Faktor internal berarti perubahan itu datangnya dari dalam komunitas itu
sendiri, diantaranya pola-pola interaksi dari yang bersifat tertutup menjadi
terbuka kepada dunia luar, termasuk diantaranya upaya mempertahankan
nilai-nilai kearifan budaya yang telah diwariskan secara turun temurun.
Sedangkan faktor eksternal yaitu hal-hal yang datangnya dari luar diri
komunitas itu seperti kemajuan hidup/modernisasi, asimilasi, kohesi sosial dan
macam rupa hal lainnya, tidak terkecuali yang terjadi pada To Balo.
a.
Faktor Penghambat
Salah
satu faktor yang menyebabkan keterasingan To Balo datangnya dari dalam
diri mereka sendiri. To Balo cenderung tertutup kepada masyarakat luas,
dalam hal ini pada masyarakat Desa Bulo-Bulo sebab kondisi tubuh yang dimiliki
berbeda dengan orang kebanyakan. Dengan demikian, To Balo memiliki rasa
sensivitas yang tinggi bilamana anggota masyarakat lainnya mencibir dan atau
menghina kondisi tubuh mereka yang dianggap sebagai satu kelainan bahkan
penyakit. To Balo berinteraksi dengan masyarakat setempat seperti orang
kebanyakan, namun ketika ada orang yang mengunjunginya, To Balo sangat
tertutup dan kurang bersahabat, tapi apabila orang yang datang berkunjuung
memberikan sesuatu, maka sambutannya ramah.
Ketertutupan
sikap To Balo kepada masyarakat cukup berbeda jika salah satu pejabat
daerah yang mengunjungi mereka. Informasi yang diperoleh dari Kepala Dusun
mengungkapkan bahwa, jika ada kunjungan pejabat kepada To Balo, biasanya
perseorangan dari mereka dipanggil untuk melakukan foto bersama. Tentu saja
sebagai kenang-kenangan pejabat yang bersangkutan telah berpose bersama manusia
belang.
Kedatangan
pejabat biasanya bersama bantuan yang diberikan kepada To Balo, sehingga
kadakala hal itu menyebabkan kecemburuan sosial kepada masyarakat lainnya. Hal
tersebut sebagaimana digambarkan dalam kutipan wawancara sebagai berikut:
Maserro
majallo, tapi sipunge’na iyae kepala desa, de’ naullei pa, idinna pada siappa.

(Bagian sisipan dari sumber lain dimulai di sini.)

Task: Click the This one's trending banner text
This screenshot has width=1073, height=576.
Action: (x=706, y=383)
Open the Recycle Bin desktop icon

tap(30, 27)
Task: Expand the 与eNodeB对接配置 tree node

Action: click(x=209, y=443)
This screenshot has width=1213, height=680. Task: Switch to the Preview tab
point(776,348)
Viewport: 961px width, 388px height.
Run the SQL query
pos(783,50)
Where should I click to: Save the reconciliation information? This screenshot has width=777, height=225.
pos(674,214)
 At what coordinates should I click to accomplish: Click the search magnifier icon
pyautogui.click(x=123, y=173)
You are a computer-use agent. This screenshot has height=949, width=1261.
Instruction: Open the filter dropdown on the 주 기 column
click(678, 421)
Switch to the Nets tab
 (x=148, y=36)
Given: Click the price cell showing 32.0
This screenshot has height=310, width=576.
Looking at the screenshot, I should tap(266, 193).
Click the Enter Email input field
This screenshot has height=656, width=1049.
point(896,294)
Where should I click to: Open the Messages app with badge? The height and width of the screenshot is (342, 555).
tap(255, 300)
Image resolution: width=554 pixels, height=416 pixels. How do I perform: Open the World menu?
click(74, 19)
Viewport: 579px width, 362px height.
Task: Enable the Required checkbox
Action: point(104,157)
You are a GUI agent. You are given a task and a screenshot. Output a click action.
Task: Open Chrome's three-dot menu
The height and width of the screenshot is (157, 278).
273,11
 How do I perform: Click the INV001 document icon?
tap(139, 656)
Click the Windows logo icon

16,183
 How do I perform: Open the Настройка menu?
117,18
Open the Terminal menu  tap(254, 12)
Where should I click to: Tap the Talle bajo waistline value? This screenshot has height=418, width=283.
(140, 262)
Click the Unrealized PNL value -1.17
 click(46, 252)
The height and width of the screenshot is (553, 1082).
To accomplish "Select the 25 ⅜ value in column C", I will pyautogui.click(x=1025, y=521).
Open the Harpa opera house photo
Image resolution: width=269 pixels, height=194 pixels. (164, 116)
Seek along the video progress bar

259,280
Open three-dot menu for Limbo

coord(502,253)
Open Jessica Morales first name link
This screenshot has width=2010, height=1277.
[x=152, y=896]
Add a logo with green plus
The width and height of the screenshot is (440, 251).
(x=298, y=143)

Poko’na isuro-soro bukkai wajunna, assaleng Pak Desa suroi, elo muotu. Biasa
de’ memena nelo. Iga suroka, yatu paling penting yare-yarengngi. Entah agi-agi
kasi talengngi, supaya messi nyawana.iya kaluru toi, aga-aga poko’na. Artinya: Sering
mengamuk, tapi setelah ini Kepala Desa, tidak bisami, karena satu keluarga.
Pokoknya disuruh buka bajunya, yang penting Pak Desa suruhki, mau tonji. Dulu
tidak mau mengtongmi. Siapa suruhka. Itu yang pelang penting ada dikasihki.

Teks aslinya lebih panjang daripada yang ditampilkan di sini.